START Records for this exercise

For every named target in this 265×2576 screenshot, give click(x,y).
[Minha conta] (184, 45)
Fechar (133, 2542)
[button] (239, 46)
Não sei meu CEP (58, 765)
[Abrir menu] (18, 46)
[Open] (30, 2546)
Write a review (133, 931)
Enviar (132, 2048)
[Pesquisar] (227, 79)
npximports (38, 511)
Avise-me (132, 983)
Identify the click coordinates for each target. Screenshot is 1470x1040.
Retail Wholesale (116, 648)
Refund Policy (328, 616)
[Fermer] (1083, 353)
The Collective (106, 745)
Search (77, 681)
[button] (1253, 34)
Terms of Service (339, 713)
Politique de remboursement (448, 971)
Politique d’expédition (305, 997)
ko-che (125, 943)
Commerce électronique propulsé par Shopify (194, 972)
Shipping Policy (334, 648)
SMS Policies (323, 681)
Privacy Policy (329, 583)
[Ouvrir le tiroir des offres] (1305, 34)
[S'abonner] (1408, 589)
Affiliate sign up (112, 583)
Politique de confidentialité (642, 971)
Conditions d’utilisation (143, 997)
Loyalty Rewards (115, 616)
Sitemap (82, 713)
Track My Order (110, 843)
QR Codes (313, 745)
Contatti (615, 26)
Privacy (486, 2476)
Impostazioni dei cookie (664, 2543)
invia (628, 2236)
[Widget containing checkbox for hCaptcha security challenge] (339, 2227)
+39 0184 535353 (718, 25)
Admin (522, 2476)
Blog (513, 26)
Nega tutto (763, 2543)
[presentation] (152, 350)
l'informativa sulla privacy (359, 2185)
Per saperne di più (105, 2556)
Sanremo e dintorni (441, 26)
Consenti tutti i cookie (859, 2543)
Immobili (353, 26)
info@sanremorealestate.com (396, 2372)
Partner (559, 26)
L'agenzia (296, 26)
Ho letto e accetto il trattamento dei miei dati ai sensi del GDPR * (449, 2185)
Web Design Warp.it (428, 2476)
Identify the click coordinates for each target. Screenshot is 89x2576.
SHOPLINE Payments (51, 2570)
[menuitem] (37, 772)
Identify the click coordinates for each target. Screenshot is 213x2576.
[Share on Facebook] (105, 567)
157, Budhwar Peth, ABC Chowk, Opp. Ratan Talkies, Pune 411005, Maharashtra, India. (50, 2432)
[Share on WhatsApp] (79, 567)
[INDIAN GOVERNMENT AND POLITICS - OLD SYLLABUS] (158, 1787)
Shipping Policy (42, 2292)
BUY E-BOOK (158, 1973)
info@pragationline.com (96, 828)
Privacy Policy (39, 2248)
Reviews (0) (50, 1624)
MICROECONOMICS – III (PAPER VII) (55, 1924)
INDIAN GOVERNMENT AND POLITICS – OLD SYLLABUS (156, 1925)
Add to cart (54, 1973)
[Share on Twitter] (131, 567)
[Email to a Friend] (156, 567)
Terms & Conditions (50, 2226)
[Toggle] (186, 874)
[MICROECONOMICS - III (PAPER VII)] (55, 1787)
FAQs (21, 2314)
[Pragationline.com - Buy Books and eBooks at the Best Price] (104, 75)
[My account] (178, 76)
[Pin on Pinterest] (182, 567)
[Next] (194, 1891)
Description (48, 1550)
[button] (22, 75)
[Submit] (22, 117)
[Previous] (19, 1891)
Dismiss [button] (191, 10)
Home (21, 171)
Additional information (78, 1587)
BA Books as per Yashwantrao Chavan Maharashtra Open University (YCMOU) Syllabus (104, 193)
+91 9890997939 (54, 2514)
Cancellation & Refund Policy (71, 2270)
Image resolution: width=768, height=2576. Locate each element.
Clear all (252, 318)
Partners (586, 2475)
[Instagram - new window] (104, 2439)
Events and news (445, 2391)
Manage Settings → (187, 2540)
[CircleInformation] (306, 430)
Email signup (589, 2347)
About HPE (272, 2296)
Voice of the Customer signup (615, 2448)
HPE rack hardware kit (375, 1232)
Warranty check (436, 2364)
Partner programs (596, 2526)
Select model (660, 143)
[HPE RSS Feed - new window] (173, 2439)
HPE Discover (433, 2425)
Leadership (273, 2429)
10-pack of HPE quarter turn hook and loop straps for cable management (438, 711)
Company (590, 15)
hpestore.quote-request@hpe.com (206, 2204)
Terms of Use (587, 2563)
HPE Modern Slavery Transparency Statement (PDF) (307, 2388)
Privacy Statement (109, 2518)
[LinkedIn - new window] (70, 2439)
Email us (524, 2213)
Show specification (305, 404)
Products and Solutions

END Records for this exercise

Task details:
An exact transcription of the entries is needed, complete to the final line.

Task answer:
For every named target in this 265×2576 screenshot, give click(x,y).
[Minha conta] (184, 45)
Fechar (133, 2542)
[button] (239, 46)
Não sei meu CEP (58, 765)
[Abrir menu] (18, 46)
[Open] (30, 2546)
Write a review (133, 931)
Enviar (132, 2048)
[Pesquisar] (227, 79)
npximports (38, 511)
Avise-me (132, 983)
Identify the click coordinates for each target. Screenshot is 1470x1040.
Retail Wholesale (116, 648)
Refund Policy (328, 616)
[Fermer] (1083, 353)
The Collective (106, 745)
Search (77, 681)
[button] (1253, 34)
Terms of Service (339, 713)
Politique de remboursement (448, 971)
Politique d’expédition (305, 997)
ko-che (125, 943)
Commerce électronique propulsé par Shopify (194, 972)
Shipping Policy (334, 648)
SMS Policies (323, 681)
Privacy Policy (329, 583)
[Ouvrir le tiroir des offres] (1305, 34)
[S'abonner] (1408, 589)
Affiliate sign up (112, 583)
Politique de confidentialité (642, 971)
Conditions d’utilisation (143, 997)
Loyalty Rewards (115, 616)
Sitemap (82, 713)
Track My Order (110, 843)
QR Codes (313, 745)
Contatti (615, 26)
Privacy (486, 2476)
Impostazioni dei cookie (664, 2543)
invia (628, 2236)
[Widget containing checkbox for hCaptcha security challenge] (339, 2227)
+39 0184 535353 (718, 25)
Admin (522, 2476)
Blog (513, 26)
Nega tutto (763, 2543)
[presentation] (152, 350)
l'informativa sulla privacy (359, 2185)
Per saperne di più (105, 2556)
Sanremo e dintorni (441, 26)
Consenti tutti i cookie (859, 2543)
Immobili (353, 26)
info@sanremorealestate.com (396, 2372)
Partner (559, 26)
L'agenzia (296, 26)
Ho letto e accetto il trattamento dei miei dati ai sensi del GDPR * (449, 2185)
Web Design Warp.it (428, 2476)
Identify the click coordinates for each target. Screenshot is 89x2576.
SHOPLINE Payments (51, 2570)
[menuitem] (37, 772)
Identify the click coordinates for each target. Screenshot is 213x2576.
[Share on Facebook] (105, 567)
157, Budhwar Peth, ABC Chowk, Opp. Ratan Talkies, Pune 411005, Maharashtra, India. (50, 2432)
[Share on WhatsApp] (79, 567)
[INDIAN GOVERNMENT AND POLITICS - OLD SYLLABUS] (158, 1787)
Shipping Policy (42, 2292)
BUY E-BOOK (158, 1973)
info@pragationline.com (96, 828)
Privacy Policy (39, 2248)
Reviews (0) (50, 1624)
MICROECONOMICS – III (PAPER VII) (55, 1924)
INDIAN GOVERNMENT AND POLITICS – OLD SYLLABUS (156, 1925)
Add to cart (54, 1973)
[Share on Twitter] (131, 567)
[Email to a Friend] (156, 567)
Terms & Conditions (50, 2226)
[Toggle] (186, 874)
[MICROECONOMICS - III (PAPER VII)] (55, 1787)
FAQs (21, 2314)
[Pragationline.com - Buy Books and eBooks at the Best Price] (104, 75)
[My account] (178, 76)
[Pin on Pinterest] (182, 567)
[Next] (194, 1891)
Description (48, 1550)
[button] (22, 75)
[Submit] (22, 117)
[Previous] (19, 1891)
Dismiss [button] (191, 10)
Home (21, 171)
Additional information (78, 1587)
BA Books as per Yashwantrao Chavan Maharashtra Open University (YCMOU) Syllabus (104, 193)
+91 9890997939 (54, 2514)
Cancellation & Refund Policy (71, 2270)
Image resolution: width=768, height=2576. Locate each element.
Clear all (252, 318)
Partners (586, 2475)
[Instagram - new window] (104, 2439)
Events and news (445, 2391)
Manage Settings → (187, 2540)
[CircleInformation] (306, 430)
Email signup (589, 2347)
About HPE (272, 2296)
Voice of the Customer signup (615, 2448)
HPE rack hardware kit (375, 1232)
Warranty check (436, 2364)
Partner programs (596, 2526)
Select model (660, 143)
[HPE RSS Feed - new window] (173, 2439)
HPE Discover (433, 2425)
Leadership (273, 2429)
10-pack of HPE quarter turn hook and loop straps for cable management (438, 711)
Company (590, 15)
hpestore.quote-request@hpe.com (206, 2204)
Terms of Use (587, 2563)
HPE Modern Slavery Transparency Statement (PDF) (307, 2388)
Privacy Statement (109, 2518)
[LinkedIn - new window] (70, 2439)
Email us (524, 2213)
Show specification (305, 404)
Products and Solutions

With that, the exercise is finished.